Generators
May 25, 2018 · 8 minute read
TL;DR
- Data generators help us write more succinct code
- They encapsulate the logic needed to create a sequence of values
- A suitable way of implementing a data generator in swift is through the
Sequence
type- Data generators can come in handy in many occasions, for instance during unit testing
Motivation
Often times during testing we need to come up with a set of inputs to test certain functionality. The traditional way to approach this task is to carefully craft a set of values that will test different paths in our code. A test for the case where the input is empty, another one for the case where the input is too large and another one where the input has an invalid value. Assuming we can foresee all the possible corner cases this approach could work quite well.
A simple, yet powerful way of complementing this approach, is to also include a test that generates a set of random inputs to be fed into the code under test. The hope is that these randomly generated cases, would help us uncover scenarios that we did not foresee and for which we did not include a specific test case. In this post, we will explore an elegant way of implementing random input generators for our tests using swift’s Sequence
type.
Let’s suppose we need to test a function that sorts the elements of an array in ascending order.
/// Sorts the given array in ascending order
func sort<T: Comparable>(_ array: [T]) -> [T] {
return array.sorted
}
To make our test code simpler, let’s define a utility function to help us check whether an array is sorted in ascending order.
/// Checks whether the given array is sorted in ascending order
func isSorted<T: Comparable>(_ array: [T]) -> Bool {
guard array.count > 1 else { return true }
for i in 0..<array.count-2 {
guard array[i] <= array[i+1] else { return false }
}
return true
}
With these two functions in hand, we can now focus on implementing our test.
As mentioned before, there are several tests that should be included to thoroughly test a function like sort
. In this post, however, we will focus on using a data generator to create a set of random inputs to test our code.

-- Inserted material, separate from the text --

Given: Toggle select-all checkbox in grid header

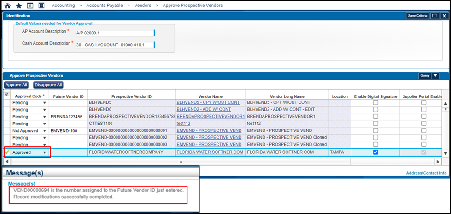Looking at the screenshot, I should click(x=6, y=95).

Our goal is to achieve client code that looks like this:
func testSort() {
for _ in 0..<100 {
// Given
let size = Int(arc4_random(10))
let input = Array(IntGenerator(range: 0..<100).prefix(size))
// When
let sortedInput = sort(input)
// Then
XCTAssertTrue(isSorted(sortedInput), "\(sortedInput) is not sorted")
}
}
We start off by selecting a random size
for the input
array. Then we use the IntGenerator
type to create an array with random integers in the range 0..<100
. In the when
section, we invoke the sort
function passing our randomly generated input to it. Towards the end of the test, we make use of the isSorted
utility function to verify that the sortedInput
has been properly sorted. To make our test more exhaustive, we wrap all the test code inside of a for-loop
, which will cause the test to run a 100 times, using inputs of different sizes and values each time.
Implementation
Now let’s look at the implementation of our data generator: IntGenerator
.
struct IntGenerator: Sequence, IteratorProtocol { }
We start off by declaring conformance to Sequence
and to the IteratorProtocol
. Doing this allows us to treat the generator using the familiar Sequence
API, which includes functions like map
, filter
, forEach
, prefix
, contains
, etc. Strictly speaking, we could achieve this result by simply conforming to Sequence
, but in my opinion conforming also to the IteratorProtocol
leads to a tidier implementation.
Conforming to these two protocols requires us to implement two methods:
Sequence :: makeIterator() -> Self.Iterator
IteratorProtocol :: next() -> Element?
Fortunately, the standard library has a default implementation (1) of the makeIterator
method for types that also conform to the IteratorProtocol
, leaving us with only one required method to implement: next() -> Element?
. According to the documentation, the implementation of this method should be such that invoking it consecutively would return the next element in the sequence and return nil
once the sequence is complete.
Before jumping into the implementation, let’s spend a moment looking at the signature that the next() -> Element?
method will take in our data generator.
struct IntGenerator: Sequence, IteratorProtocol {
mutating func next() -> Int? {
// ...
}
}
The signature specifies Int?
as the return value of the next()
method. This is in line with our goal of producing a sequence of random integers. The return type has to be optional so that we can use nil
to indicate the end of the sequence. This behavior, however, depends entirely on our implementation, allowing for the creation of both finite and infinite sequences. A finite sequence would be a sequence that eventually returns nil
on it’s next()
method; an infinite sequence, on the other hand, would be a sequence that always returns a value.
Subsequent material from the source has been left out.